Google is not being my friend here...

I'm looking for a reasonable gym/health club in or near Jumeriah 2, where I'll be living shortly. Back in the UK I was a member of VirginActive, so was hoping for something along those lines - reasonable equipment, maybe some classes, ideally a pool...I can't seem to see anything online so wondered if anyone could help me out here? 

I'm not currently working, husband works in Internet City so if not in Jumeirah 2, then on the way there would be a reasonable compromise for the meantime...

Dubai Ladies club, while it would be super close, obviously wouldn't let the other half in, and I'd rather we were able to join somewhere together if poss. I'd also prefer a mixed environment. 

Much obliged!


----------



## BedouGirl (Sep 15, 2011)

There's a few small gyms on the Beach Road. There's a fantastic dirt cheap sweat gym round the back streets, not mixed - men upstairs and ladies downstairs. They are small and very sweaty and the ladies are mainly Emiratis and the equipment is not the newest. Other than that, Jumeirah Beach Hotel or Dubai Marine Hotel or Oasis Centre Fitness First but i think that's ladies only.


----------



## furryboots (Jul 31, 2009)

I live in Al Bada'a which is opposite Jumeriah 1 and I use the Hayaa next to the Al Manzil hotel. It takes me about 10 minutes to drive there. I looked at all the nearby hotels but this was far and away the best in terms of value for money. Gym is mixed and well equipped but seldom too busy. Personal trainers are available if required but this is not pushed (unlike other gyms I'm told). Big bonus is the size of the pool. It is a proper swimming pool and not just a glorified bath. There are some classes there but can't comment on them as I haven't been.

If you are interested, look at the joining offers carefully. It's often cheaper to take three or six month membership as opposed to an annual one. I joined in May and got 4 months for the price of 3 and the same again when I renewed my memebership.


----------



## IronPup (Aug 26, 2011)

Thanks for the replies, guys. 

Decent equipment is a must which probably rules out the back street sweat pits. I do triathlon, so a decent pool is important. 
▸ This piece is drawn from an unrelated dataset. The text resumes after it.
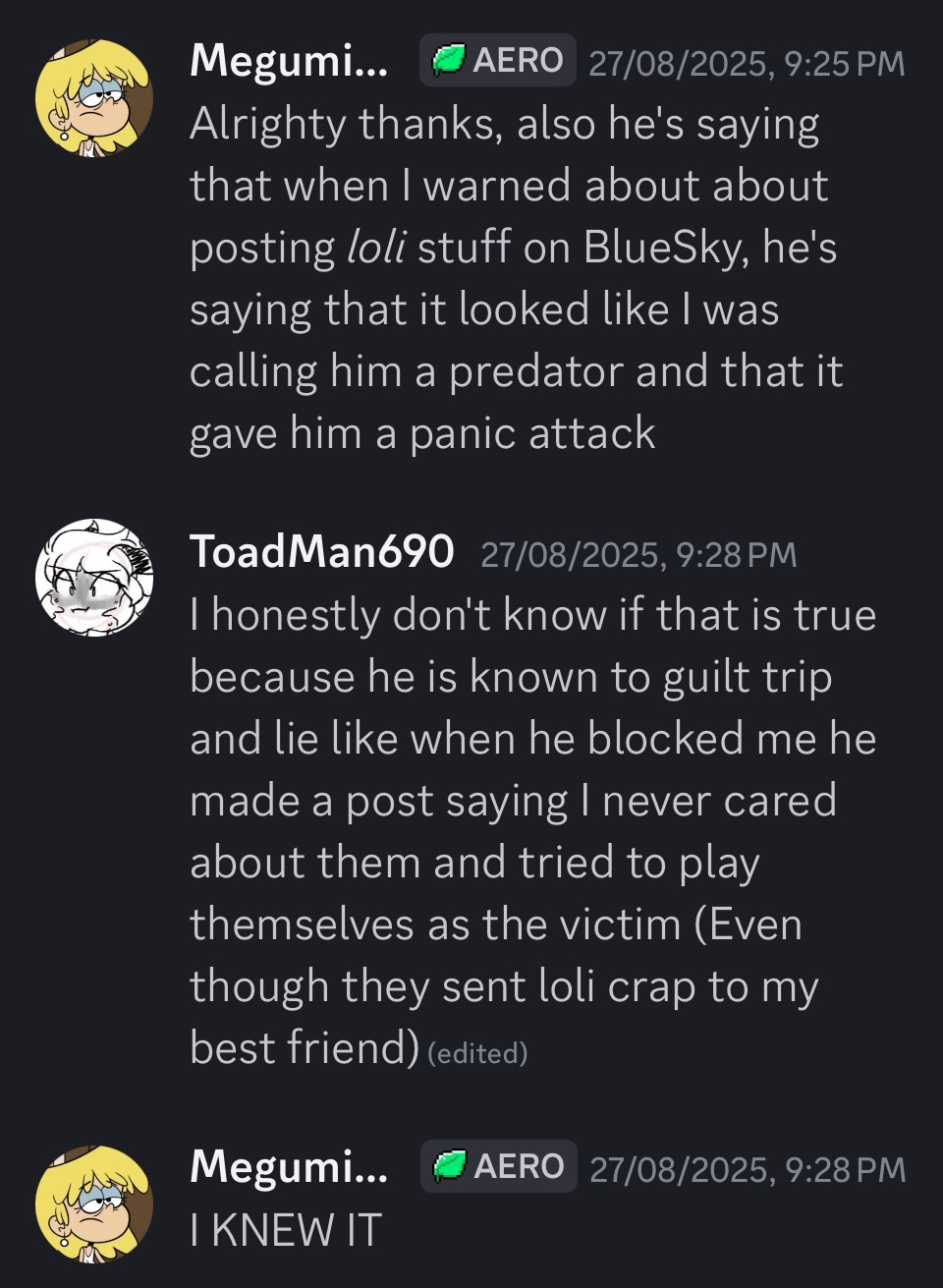Tap ToadMan690's profile avatar
The width and height of the screenshot is (943, 1288).
(x=94, y=579)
The Hayya gym looks really good, but it's just in the wrong part of town for me. I don't know if I'm kidding myself - I would prefer it to be within a kilometre or so radius - am I asking the impossible??  

Jumeirah Beach Hotel I think I would rule out on location grounds as well. Took a bit of hunting to track down the Fitness First you mention, again, it's not as close as I was hoping to be able to find...I'll check it out though. Quite hopeful about the Marine Beach as it's much more like the right area, although I would worry that it will be hideously expensive  Will go and have a look. 

Thank you for the help, any more suggestions are welcome too.


----------



## BedouGirl (Sep 15, 2011)

Good luck. I was also thinking - have a look at Ramada and Rotana Jumeirah in Satwa. Also, opposite the Ramada, there's a parade of shops along the street and there's a gym there that might be worth having a look at plus there's also Capitol Hotel that side too.


----------



## Afnan (Nov 17, 2011)

Fitness First in one good gym in Dubai and they have many branches around the emirate.


----------